● TEXTO FORNECIDO
################
“Só páro quando morrer”, diz o ator Ruy de Carvalho
O ator Ruy de Carvalho, com quase 81 anos de carreira, que comemora 96 anos de idade esta quarta-feira, tem um percurso que congrega teatro, cinema, rádio, televisão, e afirma que vai continuar a trabalhar e só pára “quando morrer”.
“Só quando morrer é que páro, e isso leva um segundo”, diz Ruy de Carvalho. E assegura que só então “a menina vigia” se “irá embora” de si.
E como acredita que “há Além”, garante que é um “homem feliz”, porque “lá em cima” encontrará os que amou, como o pai, a mãe, que era pianista, os dois irmãos já falecidos e também atores, João de Almeida e Maria Cristina, e a mulher Ruth, com quem foi casado de 1955 até à morte desta, em 2008. “Os meus pais, a minha mulher, tudo isso, tudo aquilo que já perdi como homem”.
################
● CONJUNTO DE ENTRADAS

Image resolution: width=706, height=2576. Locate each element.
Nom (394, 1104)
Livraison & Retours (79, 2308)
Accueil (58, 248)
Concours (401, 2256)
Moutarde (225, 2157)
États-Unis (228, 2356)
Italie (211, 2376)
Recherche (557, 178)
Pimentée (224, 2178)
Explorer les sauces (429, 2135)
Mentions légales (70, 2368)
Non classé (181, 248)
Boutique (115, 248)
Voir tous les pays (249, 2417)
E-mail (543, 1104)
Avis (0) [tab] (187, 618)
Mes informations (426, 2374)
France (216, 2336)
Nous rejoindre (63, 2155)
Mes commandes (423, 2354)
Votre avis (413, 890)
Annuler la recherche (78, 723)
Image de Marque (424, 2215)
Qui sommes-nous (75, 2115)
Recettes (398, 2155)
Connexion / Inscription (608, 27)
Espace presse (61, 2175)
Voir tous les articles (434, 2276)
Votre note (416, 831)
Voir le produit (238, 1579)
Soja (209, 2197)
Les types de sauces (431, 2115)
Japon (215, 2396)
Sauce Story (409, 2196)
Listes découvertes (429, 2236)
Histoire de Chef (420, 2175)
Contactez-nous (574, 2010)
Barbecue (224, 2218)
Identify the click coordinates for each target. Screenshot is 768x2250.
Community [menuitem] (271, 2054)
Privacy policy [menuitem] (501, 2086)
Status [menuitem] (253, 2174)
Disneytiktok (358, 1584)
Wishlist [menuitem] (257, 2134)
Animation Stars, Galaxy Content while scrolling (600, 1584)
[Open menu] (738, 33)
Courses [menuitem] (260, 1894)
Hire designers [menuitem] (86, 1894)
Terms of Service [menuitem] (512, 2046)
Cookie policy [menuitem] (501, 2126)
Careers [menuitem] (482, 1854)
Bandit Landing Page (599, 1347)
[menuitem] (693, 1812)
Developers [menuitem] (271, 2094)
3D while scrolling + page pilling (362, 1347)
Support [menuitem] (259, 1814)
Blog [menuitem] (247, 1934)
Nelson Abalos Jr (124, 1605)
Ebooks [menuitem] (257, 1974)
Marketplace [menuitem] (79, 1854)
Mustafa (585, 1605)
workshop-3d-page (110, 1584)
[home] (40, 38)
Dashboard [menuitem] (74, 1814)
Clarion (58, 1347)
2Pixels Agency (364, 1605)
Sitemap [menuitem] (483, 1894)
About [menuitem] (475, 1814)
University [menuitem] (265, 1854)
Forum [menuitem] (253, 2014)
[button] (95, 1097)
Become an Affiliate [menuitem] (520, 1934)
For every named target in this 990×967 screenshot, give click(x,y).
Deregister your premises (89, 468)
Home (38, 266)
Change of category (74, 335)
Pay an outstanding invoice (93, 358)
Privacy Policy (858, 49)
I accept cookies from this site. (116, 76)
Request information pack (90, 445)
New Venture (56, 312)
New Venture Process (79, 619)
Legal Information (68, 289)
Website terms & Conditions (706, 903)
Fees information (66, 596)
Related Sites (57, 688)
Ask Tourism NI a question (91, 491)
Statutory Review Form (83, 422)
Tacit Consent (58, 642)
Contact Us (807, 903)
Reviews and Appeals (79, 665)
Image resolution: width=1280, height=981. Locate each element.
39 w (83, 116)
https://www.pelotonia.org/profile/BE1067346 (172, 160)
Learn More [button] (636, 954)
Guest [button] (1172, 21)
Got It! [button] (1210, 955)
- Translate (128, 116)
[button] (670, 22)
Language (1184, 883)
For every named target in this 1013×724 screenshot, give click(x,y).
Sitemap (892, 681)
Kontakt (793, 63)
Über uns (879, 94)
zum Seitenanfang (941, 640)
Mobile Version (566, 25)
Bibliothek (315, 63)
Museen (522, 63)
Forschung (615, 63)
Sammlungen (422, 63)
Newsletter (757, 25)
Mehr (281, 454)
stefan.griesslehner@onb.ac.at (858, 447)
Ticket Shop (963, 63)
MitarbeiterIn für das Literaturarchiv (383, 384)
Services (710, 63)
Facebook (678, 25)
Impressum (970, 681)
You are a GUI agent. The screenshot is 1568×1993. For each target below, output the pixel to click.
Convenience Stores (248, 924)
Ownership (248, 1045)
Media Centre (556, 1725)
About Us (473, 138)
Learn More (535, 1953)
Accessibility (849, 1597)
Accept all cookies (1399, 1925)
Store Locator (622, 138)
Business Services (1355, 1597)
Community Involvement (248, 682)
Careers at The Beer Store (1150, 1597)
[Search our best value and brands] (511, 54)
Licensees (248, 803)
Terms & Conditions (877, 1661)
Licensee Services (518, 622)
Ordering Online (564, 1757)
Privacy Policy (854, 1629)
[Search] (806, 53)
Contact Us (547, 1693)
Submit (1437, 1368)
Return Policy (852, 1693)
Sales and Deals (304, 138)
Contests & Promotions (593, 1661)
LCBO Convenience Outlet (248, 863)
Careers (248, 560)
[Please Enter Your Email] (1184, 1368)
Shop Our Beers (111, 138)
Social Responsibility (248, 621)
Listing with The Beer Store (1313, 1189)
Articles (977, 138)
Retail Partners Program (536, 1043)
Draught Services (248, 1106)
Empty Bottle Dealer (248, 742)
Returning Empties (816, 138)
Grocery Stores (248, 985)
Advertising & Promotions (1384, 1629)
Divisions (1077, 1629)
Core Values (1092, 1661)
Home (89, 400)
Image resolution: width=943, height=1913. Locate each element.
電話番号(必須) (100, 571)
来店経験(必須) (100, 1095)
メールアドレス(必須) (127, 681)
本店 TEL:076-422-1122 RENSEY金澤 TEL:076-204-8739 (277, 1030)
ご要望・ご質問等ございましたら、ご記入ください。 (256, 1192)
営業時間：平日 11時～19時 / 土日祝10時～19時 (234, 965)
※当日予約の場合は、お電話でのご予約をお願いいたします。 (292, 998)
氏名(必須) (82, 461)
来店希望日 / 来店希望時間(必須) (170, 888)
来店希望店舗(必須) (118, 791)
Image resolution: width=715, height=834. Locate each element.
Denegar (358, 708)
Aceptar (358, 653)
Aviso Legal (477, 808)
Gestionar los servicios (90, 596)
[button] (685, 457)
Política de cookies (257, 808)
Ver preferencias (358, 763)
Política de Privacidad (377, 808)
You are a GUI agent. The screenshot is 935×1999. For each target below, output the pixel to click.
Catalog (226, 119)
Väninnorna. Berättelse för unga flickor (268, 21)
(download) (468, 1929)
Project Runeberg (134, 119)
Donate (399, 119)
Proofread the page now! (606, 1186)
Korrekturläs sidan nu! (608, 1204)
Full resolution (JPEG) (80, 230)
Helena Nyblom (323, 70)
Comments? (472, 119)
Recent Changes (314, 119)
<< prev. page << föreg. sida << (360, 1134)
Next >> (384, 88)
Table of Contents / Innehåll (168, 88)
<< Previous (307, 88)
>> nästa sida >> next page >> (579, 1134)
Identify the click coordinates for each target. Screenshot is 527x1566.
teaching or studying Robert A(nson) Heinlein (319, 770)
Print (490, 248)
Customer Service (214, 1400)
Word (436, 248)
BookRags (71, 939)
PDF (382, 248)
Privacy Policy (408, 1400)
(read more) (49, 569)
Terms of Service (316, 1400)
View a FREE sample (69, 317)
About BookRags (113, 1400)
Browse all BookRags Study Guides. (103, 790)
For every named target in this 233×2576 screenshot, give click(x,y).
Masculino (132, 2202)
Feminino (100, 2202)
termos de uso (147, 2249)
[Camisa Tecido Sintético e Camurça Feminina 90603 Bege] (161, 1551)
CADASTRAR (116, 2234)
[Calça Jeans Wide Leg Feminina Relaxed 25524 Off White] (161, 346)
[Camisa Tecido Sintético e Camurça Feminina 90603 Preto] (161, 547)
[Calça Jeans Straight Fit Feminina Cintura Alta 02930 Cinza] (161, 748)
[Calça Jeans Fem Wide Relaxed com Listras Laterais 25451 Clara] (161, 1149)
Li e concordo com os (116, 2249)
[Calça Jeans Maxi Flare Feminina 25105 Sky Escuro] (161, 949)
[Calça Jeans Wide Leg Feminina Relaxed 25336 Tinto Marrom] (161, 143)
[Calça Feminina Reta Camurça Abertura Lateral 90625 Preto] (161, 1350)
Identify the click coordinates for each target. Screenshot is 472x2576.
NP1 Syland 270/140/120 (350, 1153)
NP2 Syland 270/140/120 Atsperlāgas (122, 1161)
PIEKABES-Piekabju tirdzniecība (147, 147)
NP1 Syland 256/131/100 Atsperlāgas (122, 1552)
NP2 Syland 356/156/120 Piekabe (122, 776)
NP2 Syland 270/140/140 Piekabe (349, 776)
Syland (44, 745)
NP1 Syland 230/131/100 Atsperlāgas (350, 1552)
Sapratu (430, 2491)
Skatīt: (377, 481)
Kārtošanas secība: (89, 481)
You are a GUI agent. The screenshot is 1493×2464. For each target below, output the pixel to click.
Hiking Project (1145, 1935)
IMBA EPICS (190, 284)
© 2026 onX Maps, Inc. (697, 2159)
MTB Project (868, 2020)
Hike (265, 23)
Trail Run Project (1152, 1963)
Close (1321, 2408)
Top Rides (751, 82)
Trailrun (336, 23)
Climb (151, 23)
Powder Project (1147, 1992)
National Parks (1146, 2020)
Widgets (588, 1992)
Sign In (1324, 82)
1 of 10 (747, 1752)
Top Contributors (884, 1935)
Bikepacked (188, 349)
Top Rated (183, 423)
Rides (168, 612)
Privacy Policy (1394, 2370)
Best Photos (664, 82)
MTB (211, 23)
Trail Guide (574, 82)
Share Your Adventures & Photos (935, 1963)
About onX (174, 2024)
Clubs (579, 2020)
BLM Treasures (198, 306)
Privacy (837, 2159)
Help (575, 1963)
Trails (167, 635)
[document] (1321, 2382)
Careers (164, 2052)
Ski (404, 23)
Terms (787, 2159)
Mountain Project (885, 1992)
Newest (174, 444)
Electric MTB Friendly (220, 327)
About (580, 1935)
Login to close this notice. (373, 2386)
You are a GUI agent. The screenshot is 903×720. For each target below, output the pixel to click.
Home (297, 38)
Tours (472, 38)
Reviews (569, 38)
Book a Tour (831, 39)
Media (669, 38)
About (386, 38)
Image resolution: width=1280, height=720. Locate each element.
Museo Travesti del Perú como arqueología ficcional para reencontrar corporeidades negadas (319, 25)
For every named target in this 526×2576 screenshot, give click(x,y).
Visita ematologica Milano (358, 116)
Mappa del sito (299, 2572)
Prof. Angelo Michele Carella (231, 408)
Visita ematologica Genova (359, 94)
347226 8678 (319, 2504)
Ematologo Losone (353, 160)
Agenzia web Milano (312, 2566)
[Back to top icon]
################
● TAREFAS A REALIZAR
(1) Reproduza na íntegra e sem alterações o texto sobre o ator Ruy de Carvalho.
(2) Por favor, transcreva sem alterações as linhas das entradas desde a que contém "Reviews and Appeals (79, 665)" até à que contém "zum Seitenanfang (941, 640)", ambas incluídas, e apenas essas.

● RESPOSTAS POR TAREFA
(1)
“Só páro quando morrer”, diz o ator Ruy de Carvalho
O ator Ruy de Carvalho, com quase 81 anos de carreira, que comemora 96 anos de idade esta quarta-feira, tem um percurso que congrega teatro, cinema, rádio, televisão, e afirma que vai continuar a trabalhar e só pára “quando morrer”.
“Só quando morrer é que páro, e isso leva um segundo”, diz Ruy de Carvalho. E assegura que só então “a menina vigia” se “irá embora” de si.
E como acredita que “há Além”, garante que é um “homem feliz”, porque “lá em cima” encontrará os que amou, como o pai, a mãe, que era pianista, os dois irmãos já falecidos e também atores, João de Almeida e Maria Cristina, e a mulher Ruth, com quem foi casado de 1955 até à morte desta, em 2008. “Os meus pais, a minha mulher, tudo isso, tudo aquilo que já perdi como homem”.

(2)
Reviews and Appeals (79, 665)
Image resolution: width=1280, height=981. Locate each element.
39 w (83, 116)
https://www.pelotonia.org/profile/BE1067346 (172, 160)
Learn More [button] (636, 954)
Guest [button] (1172, 21)
Got It! [button] (1210, 955)
- Translate (128, 116)
[button] (670, 22)
Language (1184, 883)
For every named target in this 1013×724 screenshot, give click(x,y).
Sitemap (892, 681)
Kontakt (793, 63)
Über uns (879, 94)
zum Seitenanfang (941, 640)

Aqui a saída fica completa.